🤖 Just two years ago, AI-generated videos were little more than a curiosity — remember that viral clip of a grotesque Will Smith shoving clumps of spaghetti into his mouth with hands that sported one too many fingers? The technology seemed years away from producing anything convincing.

Fast forward to 30 September 2025, and OpenAI’s new Sora 2 represents a quantum leap in capability. The latest video generation model is “more physically accurate, realistic, and controllable than prior systems, featuring synchronized dialogue and sound effects,” the company boasts. But with that power has come a troubling flood of disturbing, copyright-infringing, and potentially dangerous content that raises serious concerns about whether the company’s safeguards are working at all.

An immediate descent into chaos: Within hours of Sora 2’s release, the app’s social feed filled with copyrighted characters in compromising situations and graphic scenes of violence and racism, reports the Guardian. The videos included bomb and mass-shooting scares with panicked people screaming and running across college campuses, fabricated war zone footage from Gaza and Myanmar, and CCTV footage of crimes being committed… by deepfaked OpenAI CEO Sam Altman. The app skyrocketed to the number one spot in Apple’s App Store within just three days of its limited invite-only release.

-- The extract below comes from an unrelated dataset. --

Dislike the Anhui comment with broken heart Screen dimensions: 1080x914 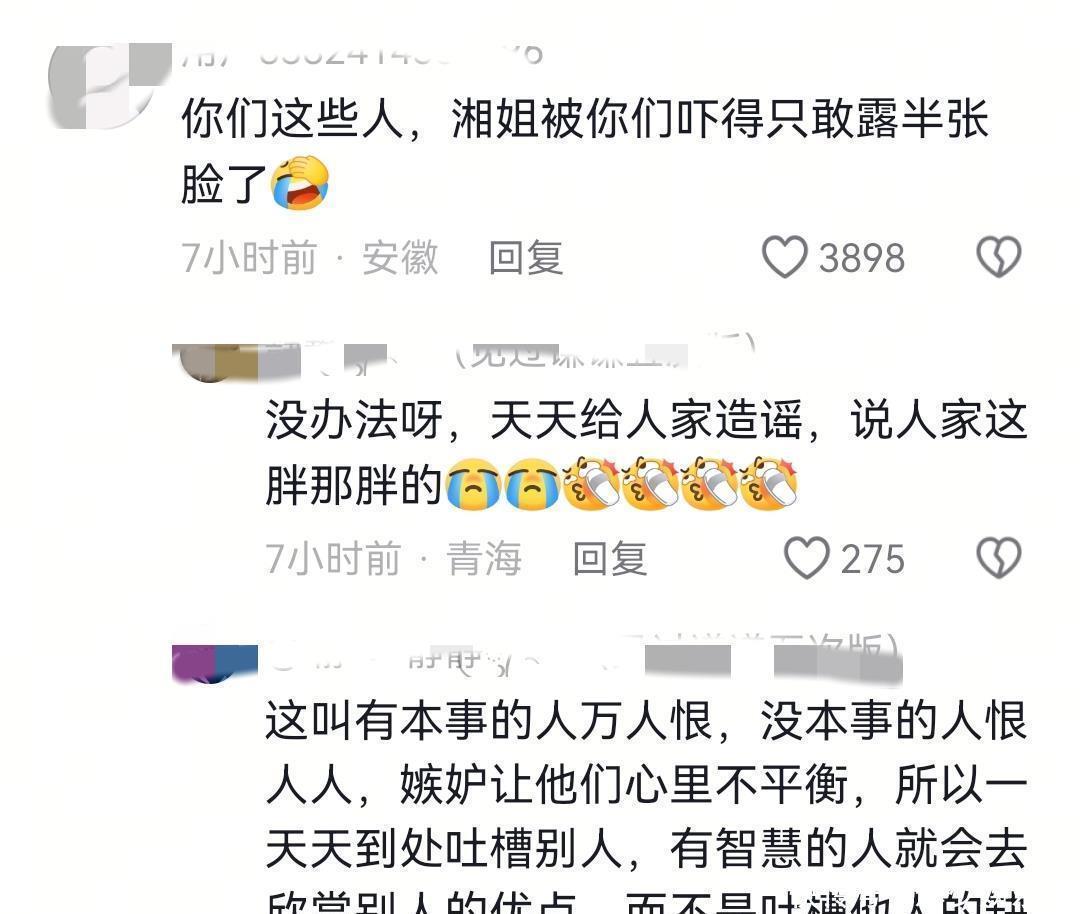click(x=999, y=257)
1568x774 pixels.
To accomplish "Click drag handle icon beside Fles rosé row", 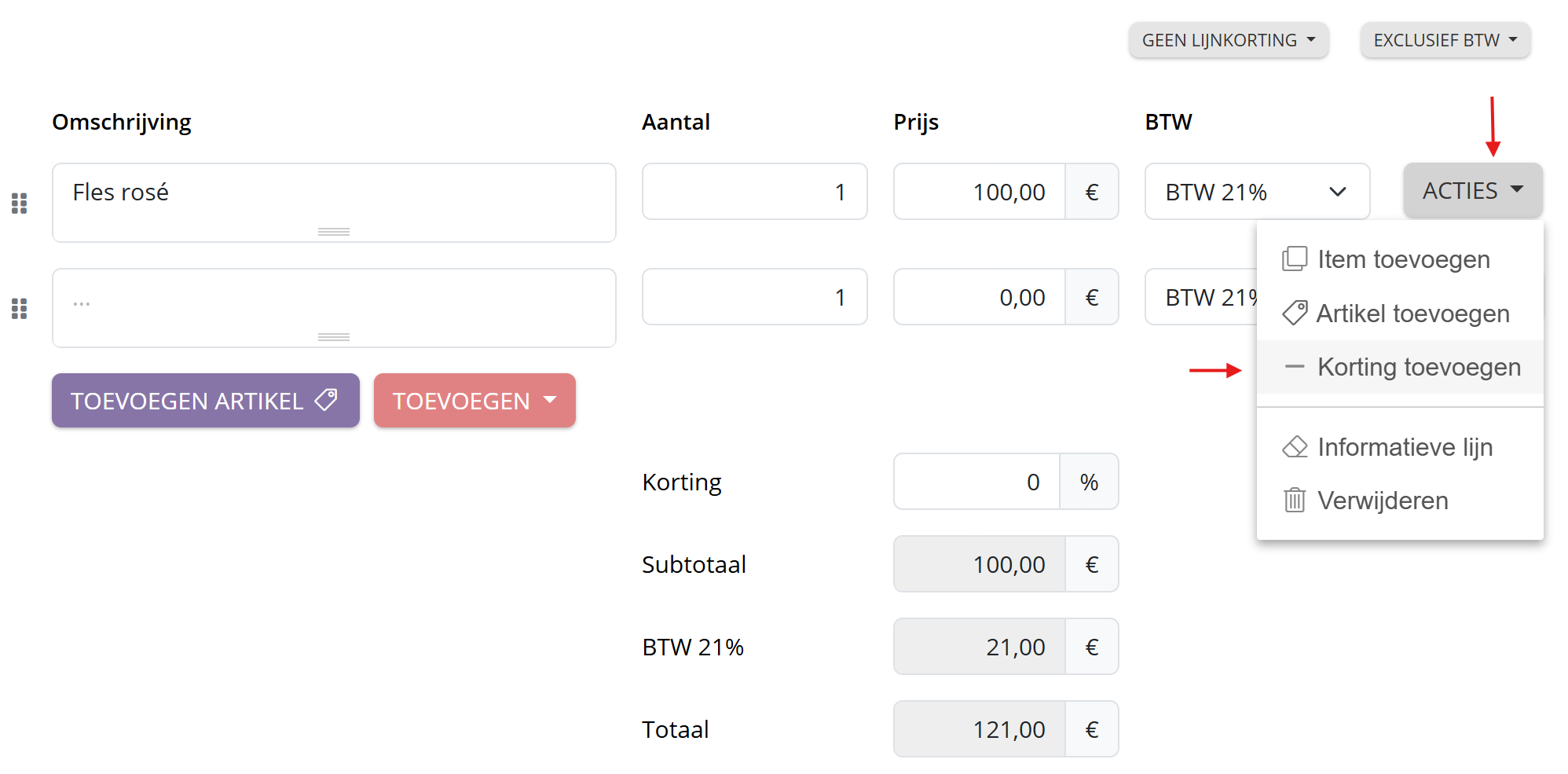I will click(20, 204).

Perhaps nothing illustrates the ethical void at the heart of Sora 2 better than what users have done with deceased physicist Stephen Hawking. Videos show Hawking being knocked to the ground by wrestlers in a WWE-style ring, taking blows to the face from a UFC fighter that topples him from his wheelchair, trampled by a raging bull, and attacked by a crocodile, according to Futurism. Hawking was an outspoken critic of AI during his life, saying its development could be the “worst event in the history of our civilization.”

While OpenAI’s safety documentation states the company will take measures to block depictions of public figures, the company allows the generation of historical figures, seemingly creating a loophole for using images of the deceased. Yesterday, late actor Robin Williams’ daughter Zelda took to Instagram to plead for users to stop sending her AI-generated videos of her father. “Stop believing I wanna see it or that I’ll understand, I don’t and I won’t,” she added. “If you’ve got any decency, just stop doing this to him and to me […] It’s dumb, it’s a waste of time and energy, and believe me, it’s not what he’d want.” This sentiment was seconded by Bernice King, daughter of Martin Luther King Jr.

Guardrails that don’t guard: Perhaps most troubling is how easily Sora 2’s supposed safety measures are being circumvented. Every Sora 2 video includes a visible watermark, but according to 404 Media, there are already half a dozen websites that will remove it, with all tested services seamlessly doing so within seconds. Tools that dismantle AI-generated metadata by altering content’s hue and brightness are defeating the C2PA guardrail OpenAI claims provides protection, says cybersecurity expert Rachel Tobac. She warned that AI-generated content without watermarking and metadata could lead to people losing savings in scams, increased disenfranchisement during elections, stock price manipulation, increased tensions between groups, and inspiration for violence or panic.

OpenAI is throwing users under the copyright bus: Videos of copyrighted material from Disney, Pokémon, and other historically litigious media companies immediately flooded the Sora 2 feed thanks to OpenAI’s “opt-out” gambit. According to NYT, shortly before releasing the model, OpenAI reached out to talent agencies and studios alerting them that they would have to opt out if they didn’t want their copyrighted material replicated. After threats of litigation, OpenAI updated their terms of use to place all burden and blame on users, telling Sora account holders that they are liable for ensuring that what they generate doesn’t infringe on any laws, and that they are solely (legally) responsible for any violations.

Want to delete your Sora account? Too bad. Unless you’re willing to go no contact with OpenAI and all of its tools, your Sora account is here to stay. The company is holding users’ ChatGPT access hostage now and forever — deleting Sora means deleting ChatGPT and being banned from signing up ever again.